Copy the stretch of records from the line containing "You are a GUI" through the line containing "Click the Vegan", swapping "pixels" for "px" and changing nothing else. Give only those lines, without the pictures.

----

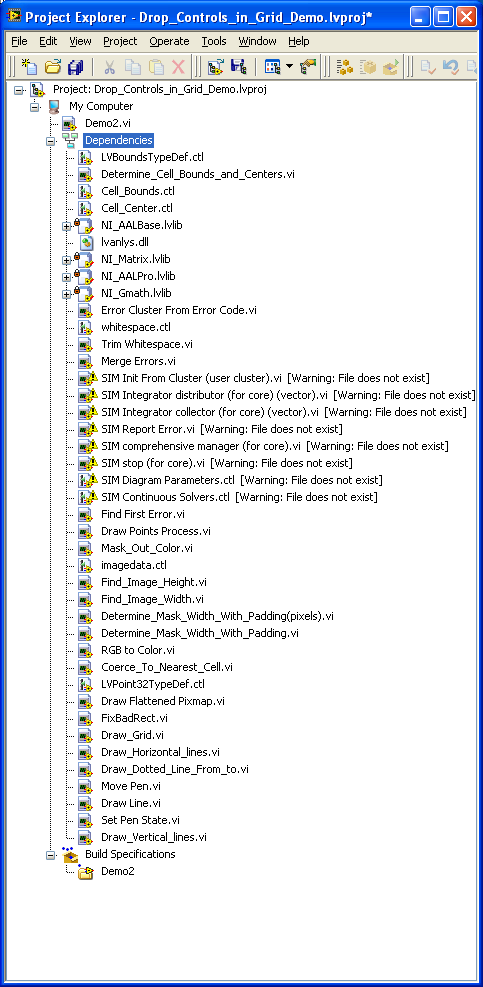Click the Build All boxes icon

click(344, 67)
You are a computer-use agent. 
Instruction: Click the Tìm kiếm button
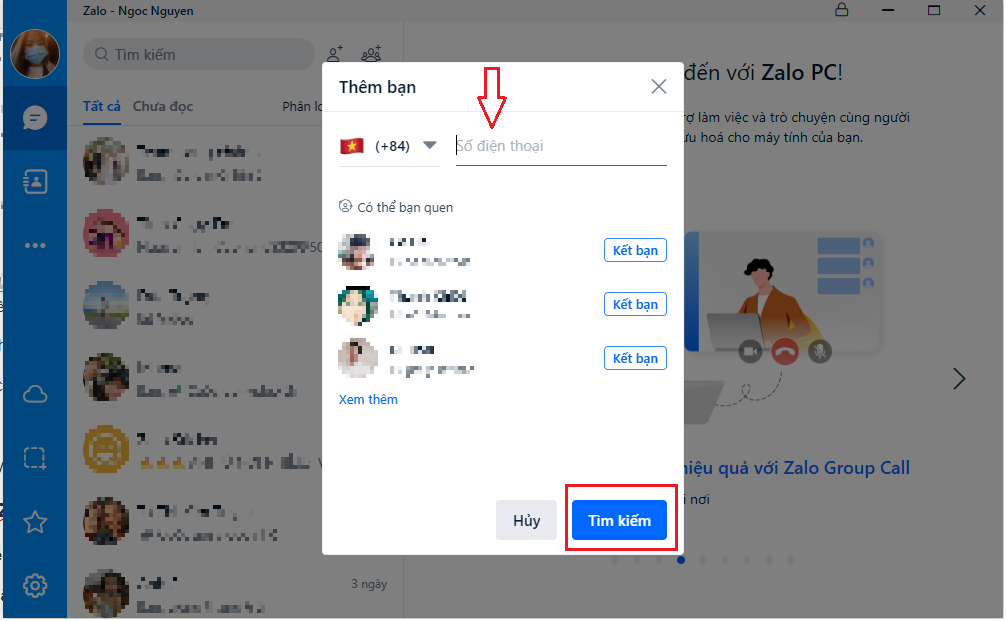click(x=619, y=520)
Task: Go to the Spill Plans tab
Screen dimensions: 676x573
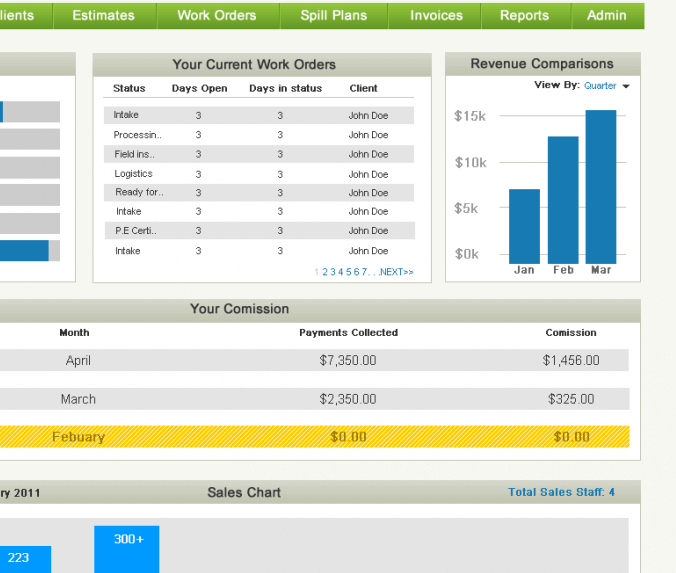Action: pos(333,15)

----

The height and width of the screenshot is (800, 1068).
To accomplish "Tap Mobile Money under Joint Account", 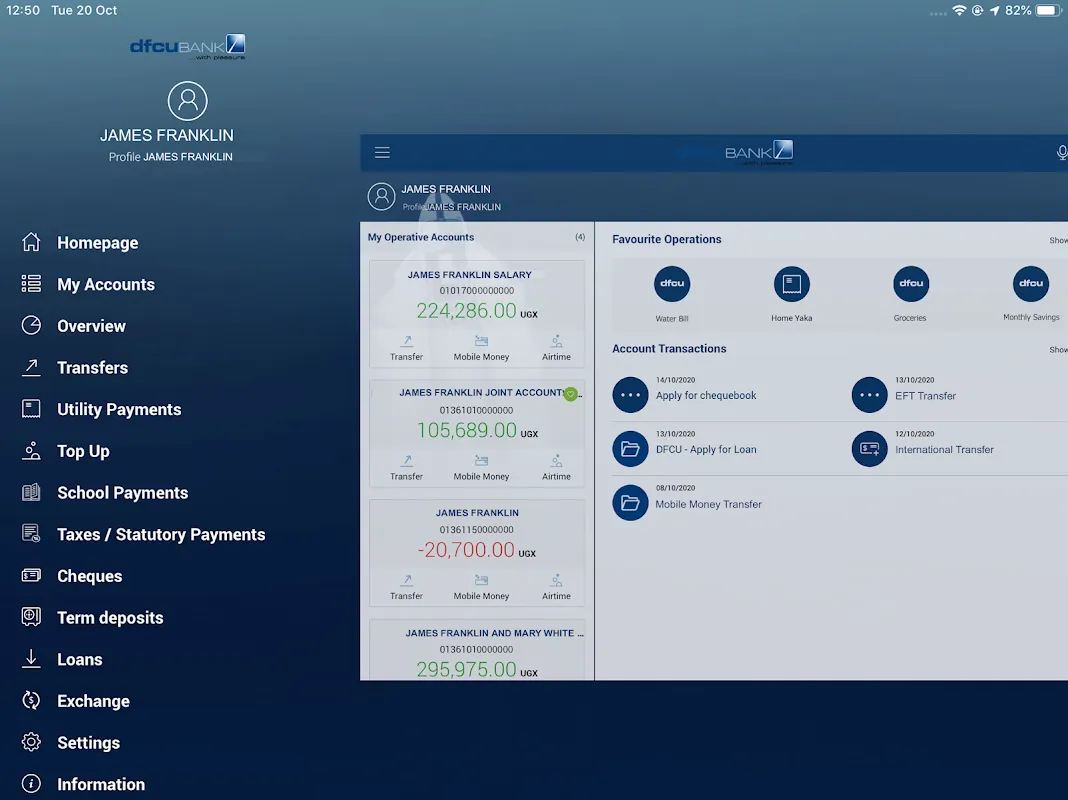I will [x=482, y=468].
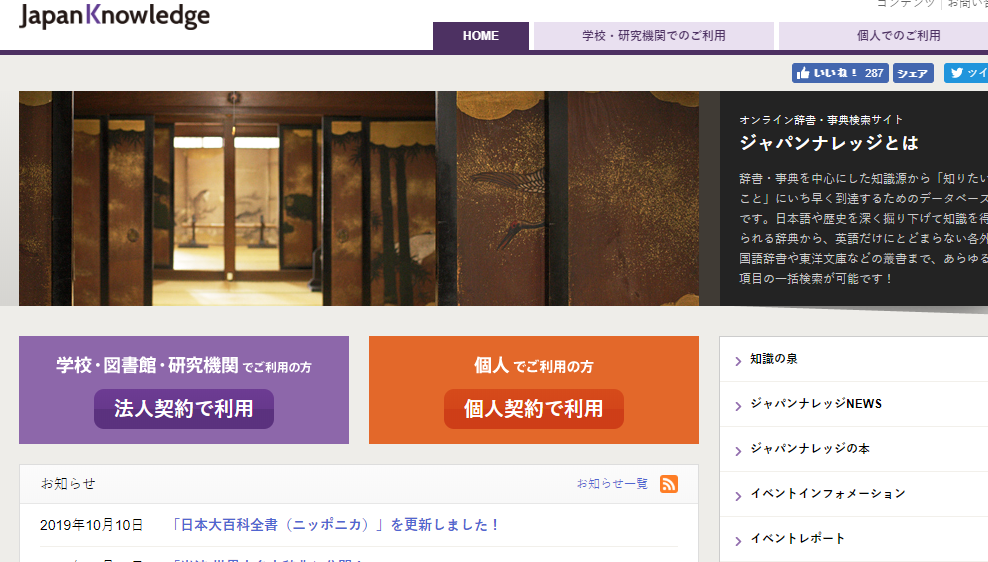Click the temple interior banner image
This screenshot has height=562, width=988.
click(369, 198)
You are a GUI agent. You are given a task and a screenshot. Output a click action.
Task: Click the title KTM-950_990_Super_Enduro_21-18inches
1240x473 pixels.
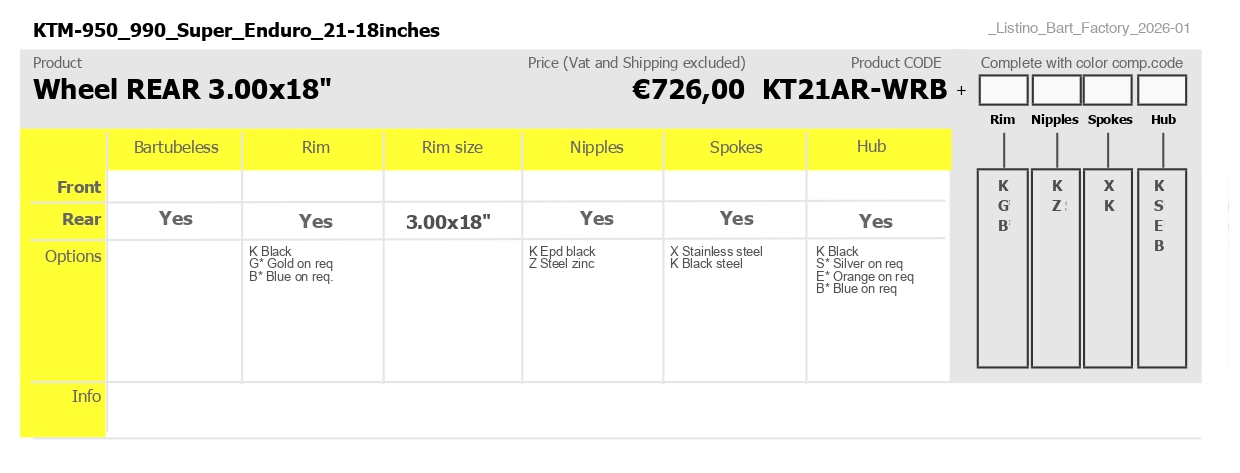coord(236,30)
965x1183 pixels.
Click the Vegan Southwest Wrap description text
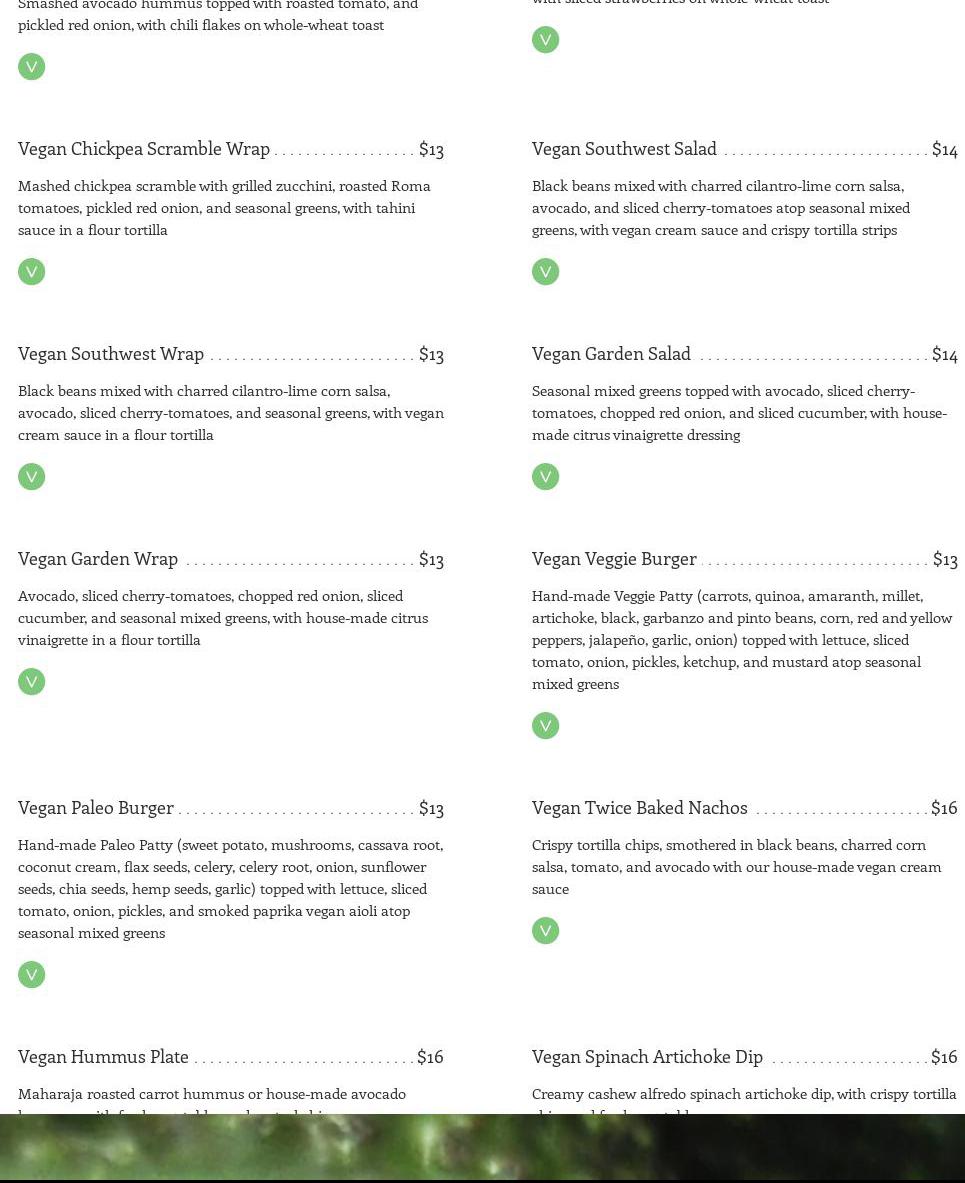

----

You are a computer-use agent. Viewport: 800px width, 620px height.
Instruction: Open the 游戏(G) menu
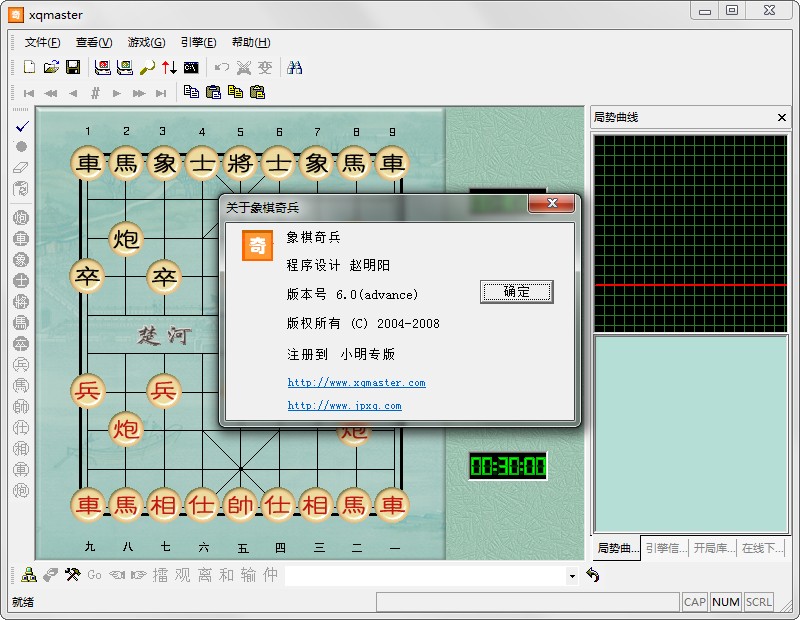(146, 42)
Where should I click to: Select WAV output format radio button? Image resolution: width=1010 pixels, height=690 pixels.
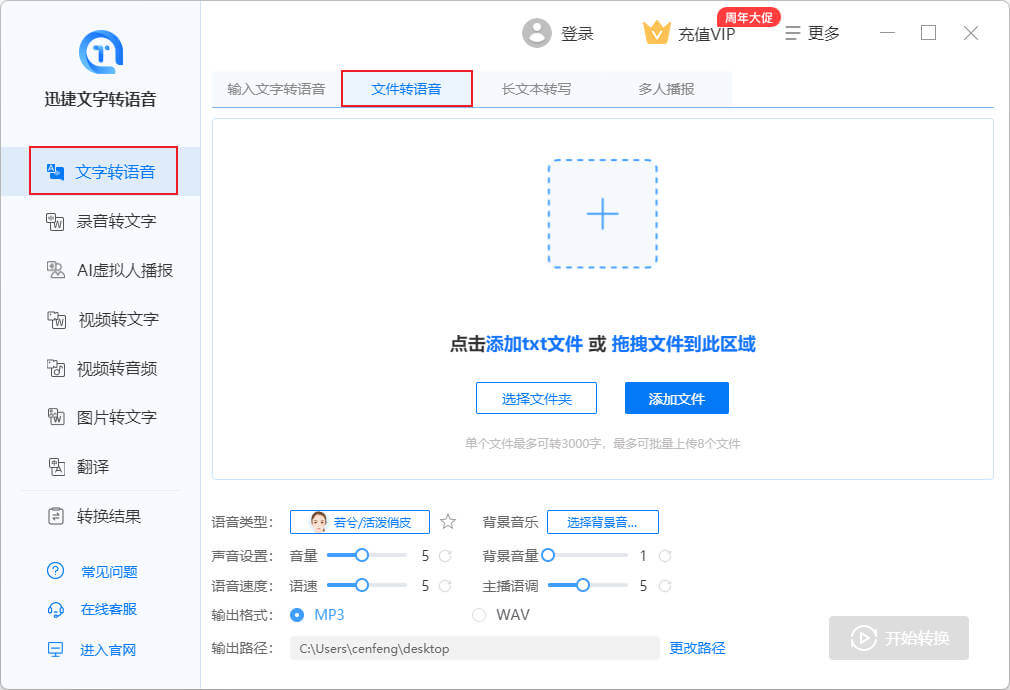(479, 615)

----

## WRITTEN REPLY
You are a GUI agent. You are given a task and a screenshot. Output a click action.
Task: Click the title KTM-950_990_Super_Enduro_21-18inches
1240x473 px.
coord(236,30)
965x1183 px.
Click the Vegan Southwest Wrap description text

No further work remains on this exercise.